German authorities are bracing for further shipping disruptions due to low levels in busy waterways.
The Federal Institute of Hydrology (BfG) has forecast that water levels in the Rhine River will continue dropping until the beginning of next week.
BfG expert Bastian Klein told Germany's dpa press agency that shallow-draft barges can pass through the Middle Rhine in levels as low as 30 to 35 centimeters. But, by next week, levels at the Kaub gauge, the most important water level measurement station in the Middle Rhine, could slip to 30 centimeters, potentially bringing traffic to a standstill.
The Kaub gauge is located around 50 kilometers downstream from the city of Mainz.
Fully loaded ships generally need a level of at least about 1.5 meters, but a persistent lack of rain and high temperatures have led to low water levels.
Barges on the Rhine — which carry critical supplies for German industrial giants and coal for power plants — are already being loaded at just one-quarter to one-half capacity, to keep them higher in the water.
Boats are also in shorter supply than normal, due to increased demand for coal amid the energy crisis, and some ships being diverted to pick up Ukrainian grain via the Danube.
This has pushed up shipping costs by as much as five times, according to industry reports.
Rerouted to rail
Germany's Transport and Economy Ministries are working to divert supply chains to rail, and are considering intervening to prioritize critical goods, a transport ministry spokesman told Reuters agency.
In 2018, even lower water levels led to production problems and supply bottlenecks for German companies.
Other rivers have faced similar problems, leading to problems for the tourist industry. For example, low water levels in the Weser, in Germany’s northwest, have led to the cancellation of tourist ferries.
And in Lake Constance, on the border with Switzerland and Austria, pleasure boats have been left stranded as water levels drop to lows not seen since 2003.

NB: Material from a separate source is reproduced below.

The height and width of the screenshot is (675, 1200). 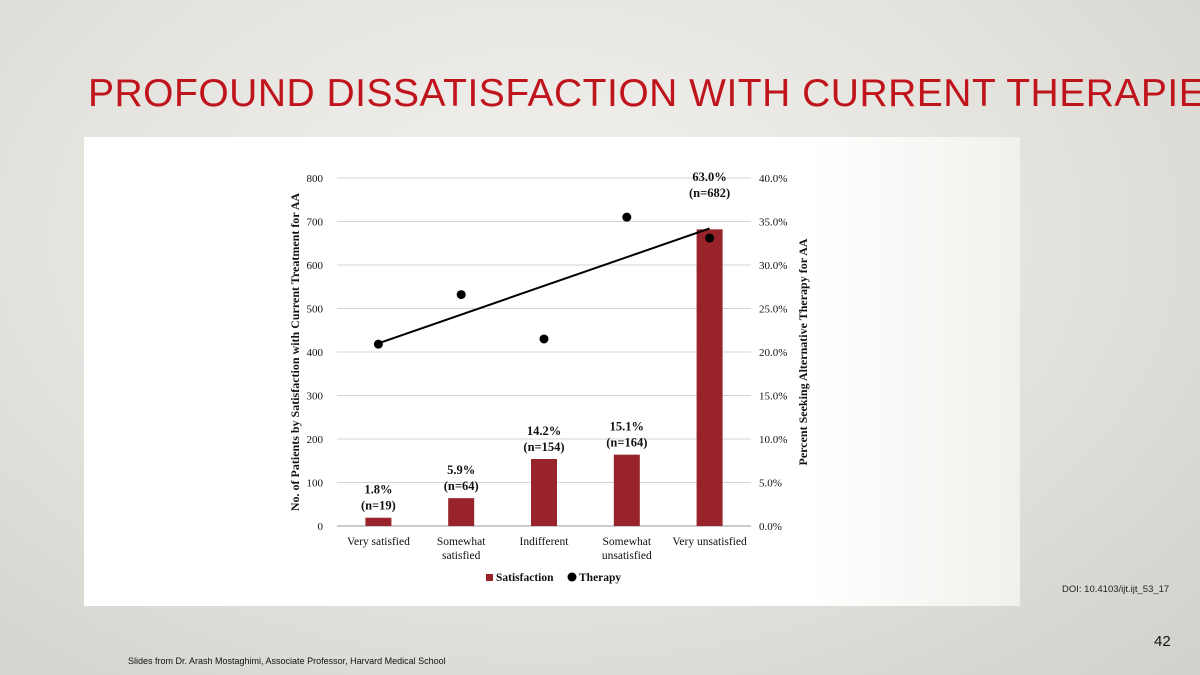 I want to click on x-category-label: unsatisfied, so click(x=627, y=556).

Shipping issues may also affect the upcoming grain harvest in Germany, with the Raiffeisen Association telling public broadcaster SWR that storage areas in southern Germany are already full and the grain cannot be transported away in sufficient quantities.
To replace one barge, up to 40 trucks are required to carry the same load of grain.And the trucking industry has long complained of a shortage of drivers, a situation only exacerbated by the coronavirus pandemic.
Increased chance of recession
A study by British analysis firm Capital Economics released on Thursday found that the low water levels have increased the chance of a recession in Germany, potentially costing 0.2 percentage points of economic growth in the third and fourth quarters.
Capital Economics' chief economist Andrew Kenningham said Germany is particularly reliant on its rivers to transport freight, especially for industrial raw materials such as coal, crude oil, coke and basic chemicals.
Separately, masses of dead fish were reported in the eastern Oder river. Reports from Brandenburg said several tons of dead fish washed up on the banks of the river in Brandenburg.
Water levels are currently low in the Oder, but authorities are investigating whether the river, which runs through Poland, was polluted. Workers dealing with the dead fish reported skin rashes from contact with the water.